Sunday, February 06, 2005

Carrier influences-why bluetooth gets crippled

We all know bluetooth and we all love it-when it works perfectly. While this wireless transmission system is a standard in almost every Palm powered PDA that doesnt have WLAN, many smartphones have neither of the two. Users always make a fuzz about the omission, but nothing changes in the end-the Qool QDA700 came without bluetooth, and the TREO 650 had its wireless profiles crippled! But why? Bluetooth allows you to attach different peripherals as needed, and allows you to share files with your desktop computer..
Bump, reality check! Many users use bluetooth to access the internet at home. They have a bluetooth dongle/router and surf the internet wirelessly using their home internet access-especialy handy while using a home trainer. Bluetoth peripherals are still uncommon.
Now, its all about internet access. The most expensive service at my carrier is just that-1Meg of GPRS data costs about a €. If I would have done all my surfing via their networks, the company would be rich by now-my T3 creates like 2Meg of traffic a day. Now, a smart phone already has the GPRS access integrated(the T3 would ned bluetoth to connect to a mobile phone), and users want to get their email, etc-thats why they did not get a dumbphone in the first place!
So, now we understand the way providers think-full bluetooth is bad for business. But, why do licencees support this system? Well, every carrier has his own selection of handsets that he subsides and thus sells cheaply. When opening/elongating their contract, most users simply take one of the phones on offer and don't even consider the other alternatives available on the market. Thus, a smartphone without carrier subsidiation is a sitting duck with little mass-market potencial. Carriers know the power that they have over device sales-and have little scruples to use it for maximizing income-even if they have to remove "useless" features from their machines!
What do you think?


Anonymous Anonymous said...

Why do vendors/licensees/whoever go along with what the carriers want? Simple - if you want to be on the carrier's network, you have to follow the carriers rules. I have worked with carriers in previous jobs. They are VERY protective of their networks - after all, it is ultimately their whole business. If they even think something will crash their network they don't let it on. Oh, and unless they test the &*^*&% out of it, they assume everything will crash their network.

Now this "reasonable" mentality is used by the beancounters to throttle any mechanism that can rob them of a penny. The only down side is that they're too slow to consider a really good money making opportunity - charge extra for the feature (like Bluetooth DUN - there are a lot of folks who would fork out a few dollars a month for this "additional" feature).

4:26 AM  
Blogger Tam Hanna said...

• [What you have to do]:
From the post on why carriers cripple Bluetooth, extract the passage from "Carrier influences-why bluetooth" to "your desktop computer..", copying it word for word.

• [Raw data]:
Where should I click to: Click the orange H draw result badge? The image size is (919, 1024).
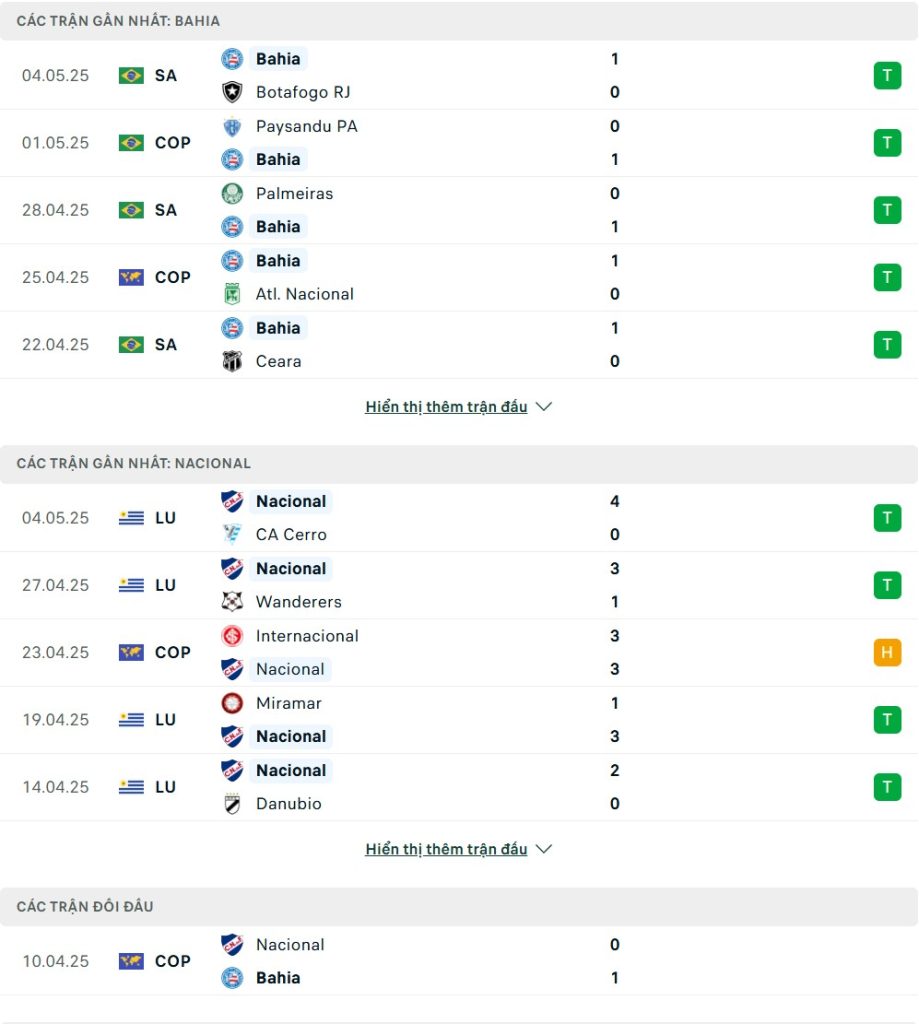887,652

• [Correct output]:
Carrier influences-why bluetooth gets crippled

We all know bluetooth and we all love it-when it works perfectly. While this wireless transmission system is a standard in almost every Palm powered PDA that doesnt have WLAN, many smartphones have neither of the two. Users always make a fuzz about the omission, but nothing changes in the end-the Qool QDA700 came without bluetooth, and the TREO 650 had its wireless profiles crippled! But why? Bluetooth allows you to attach different peripherals as needed, and allows you to share files with your desktop computer..